Page excerpt>
Freddie Mac is sponsoring its next $1.3 billion multifamily loan securitization with a thinner concentration of large loans within the collateral pool compared to recent "K-Series" deal averages.
According to presale reports, the top 10 loans in Freddie’s Series-K114 transaction of structured pass-through certificates (SPCs) make up 38.7% of the pool, which is lower than year-to-date 2020 and 2019 averages for its securitization shelf for commercil multifamily housing loans.
Fitch Ratings and DBRS Morningstar have assigned preliminary AAA ratings to the Class A-1 and A-2 tranches, each benefiting from 18.375% credit enhancement. The Class A-1 notes total $97.2 million, and the Class A-2 notes total $969.2 million.
The pool consists of 59 loans largely secured by older, multifamily mid-rise and garden-star apartment complexes that have undergone recent updates and renovations. Three manufactured housing community loans and one assisted-living facility loan also make up a portion of the FREMF 2020-K114 Series transaction.
The loans have an outstanding balance of $1.3 billion, or about $22.14 million apiece on 10-year terms. The 10-year loans are well seasoned, with weighted-average remaining terms of 118 months. The WA interest rate is 2.96%, with 15 loans – or 30% of the pool by balance – have interest-only payments for the full term.
None of the borrower loans are delinquent or are currently in Freddie Mac’s forbearance program related to COVID-19 related economic stresses. The forbearance plan was expanded in June to allow an additional three months of grace for the loans to developers and operators – so long as to owners agreed to forestall any eviction actions against their delinquent tenants.
The apartments have a WA occupancy of 94.5%.
DBRS Morningstar noted “favorable overall credit metrics” for the latest K-Series transaction.

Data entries
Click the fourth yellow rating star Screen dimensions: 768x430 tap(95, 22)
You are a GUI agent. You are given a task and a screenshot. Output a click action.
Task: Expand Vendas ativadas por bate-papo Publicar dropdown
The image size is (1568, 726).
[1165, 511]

To do>
- a) In the Freddie Mac securitization article, what weighted-average occupancy do the apartments have?
- b) Reproduce the Freddie Mac securitization article from "None of the" to "their delinquent tenants.".
- c) Why does the Freddie Mac securitization article describe the collateral pool as having a thinner concentration of large loans than recent K-Series deals?
You won't need the items to complete these tasks.

Answers for this exercise>
- a) 94.5%

- b)
None of the borrower loans are delinquent or are currently in Freddie Mac’s forbearance program related to COVID-19 related economic stresses. The forbearance plan was expanded in June to allow an additional three months of grace for the loans to developers and operators – so long as to owners agreed to forestall any eviction actions against their delinquent tenants.

- c) The top 10 loans in the Series-K114 transaction make up 38.7% of the pool. That share is lower than the year-to-date 2020 and 2019 averages for Freddie Mac's securitization shelf for commercial multifamily housing loans.